↓

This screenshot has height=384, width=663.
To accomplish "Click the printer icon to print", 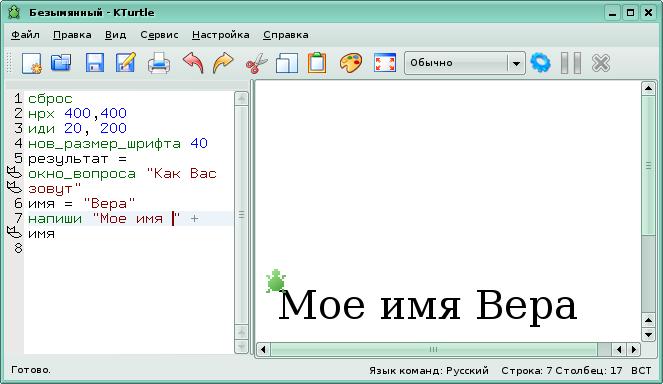I will (x=159, y=63).
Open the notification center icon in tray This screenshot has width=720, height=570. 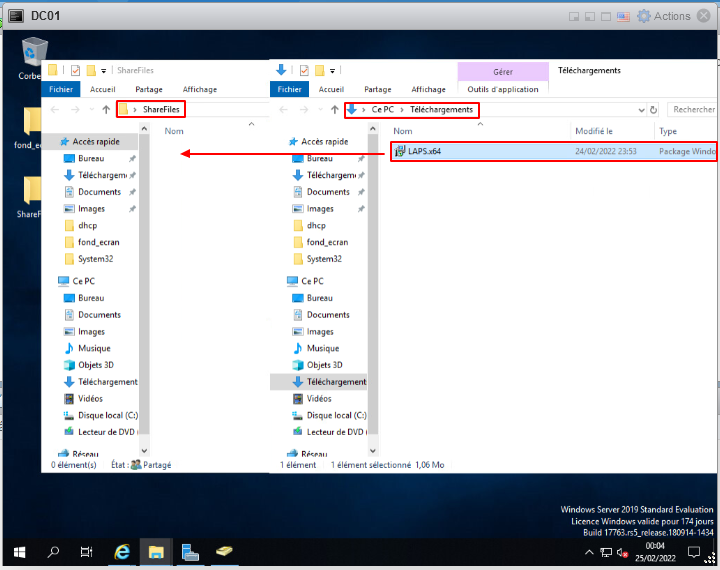[694, 551]
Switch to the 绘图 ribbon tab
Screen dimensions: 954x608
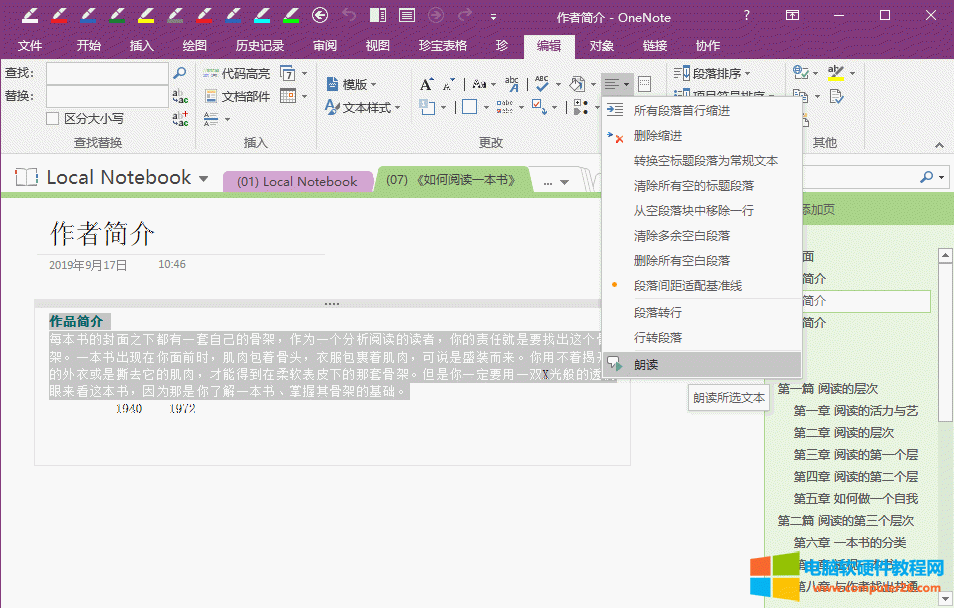coord(194,46)
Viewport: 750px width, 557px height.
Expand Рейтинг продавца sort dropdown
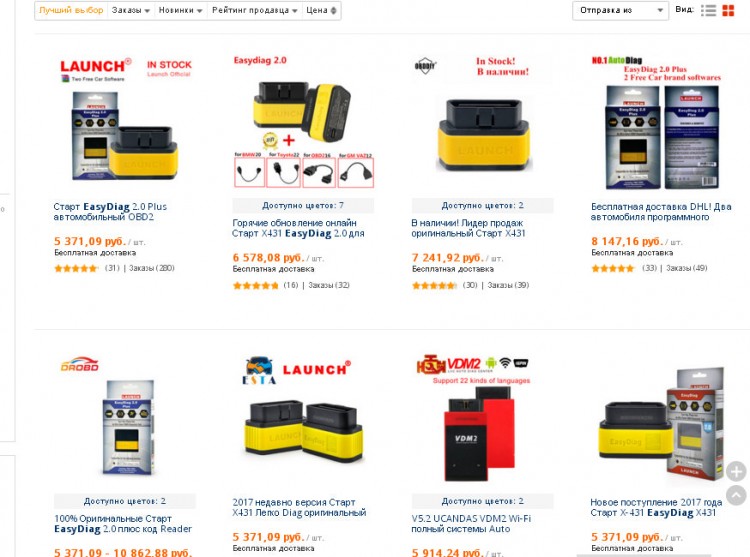coord(254,11)
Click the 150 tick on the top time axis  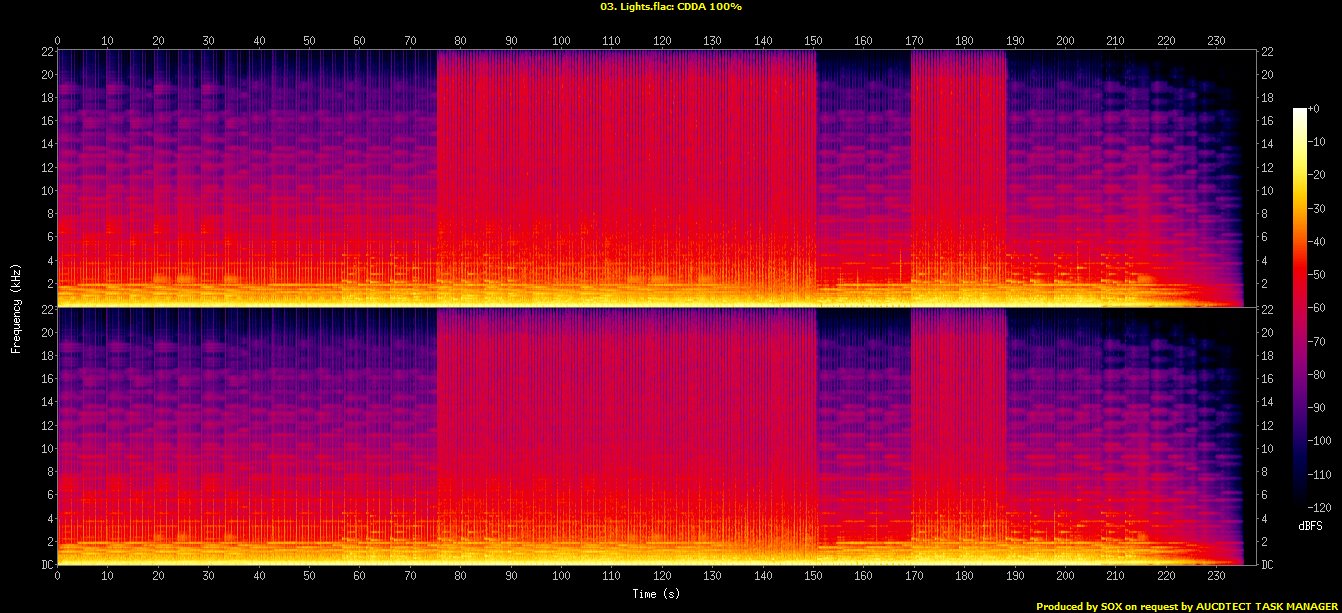pyautogui.click(x=814, y=41)
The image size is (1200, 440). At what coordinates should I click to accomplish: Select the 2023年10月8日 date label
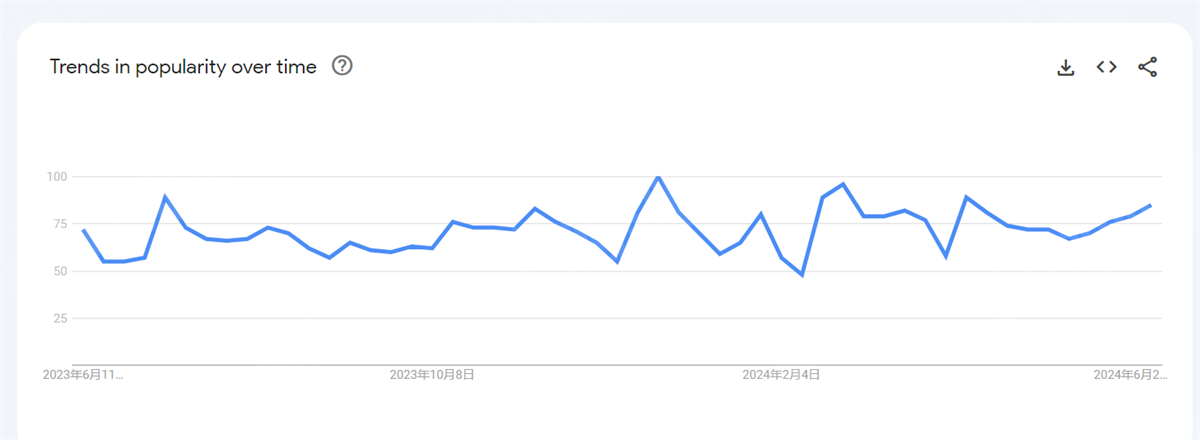point(432,375)
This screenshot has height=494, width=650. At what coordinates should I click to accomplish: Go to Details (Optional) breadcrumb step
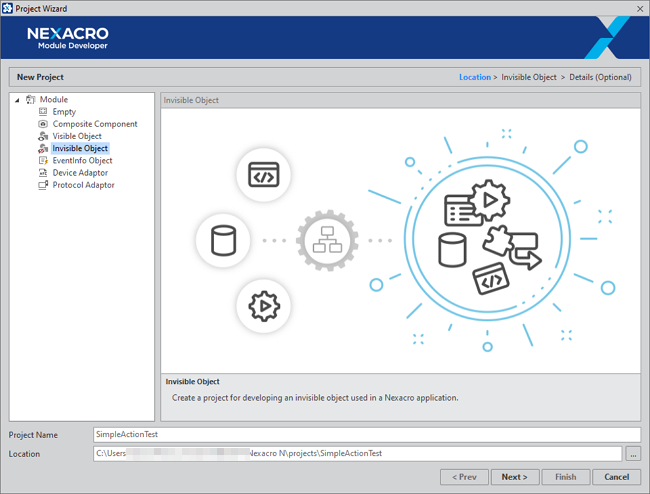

↑

Copy out only the lines from the one containing "The image size" to the end of the entries, unchanged. Drop the pictures.

The image size is (1200, 440). At what coordinates should I click to accomplish: Select the 2023年10月8日 date label
point(432,375)
This screenshot has height=494, width=650. At what coordinates should I click to accomplish: Go to Details (Optional) breadcrumb step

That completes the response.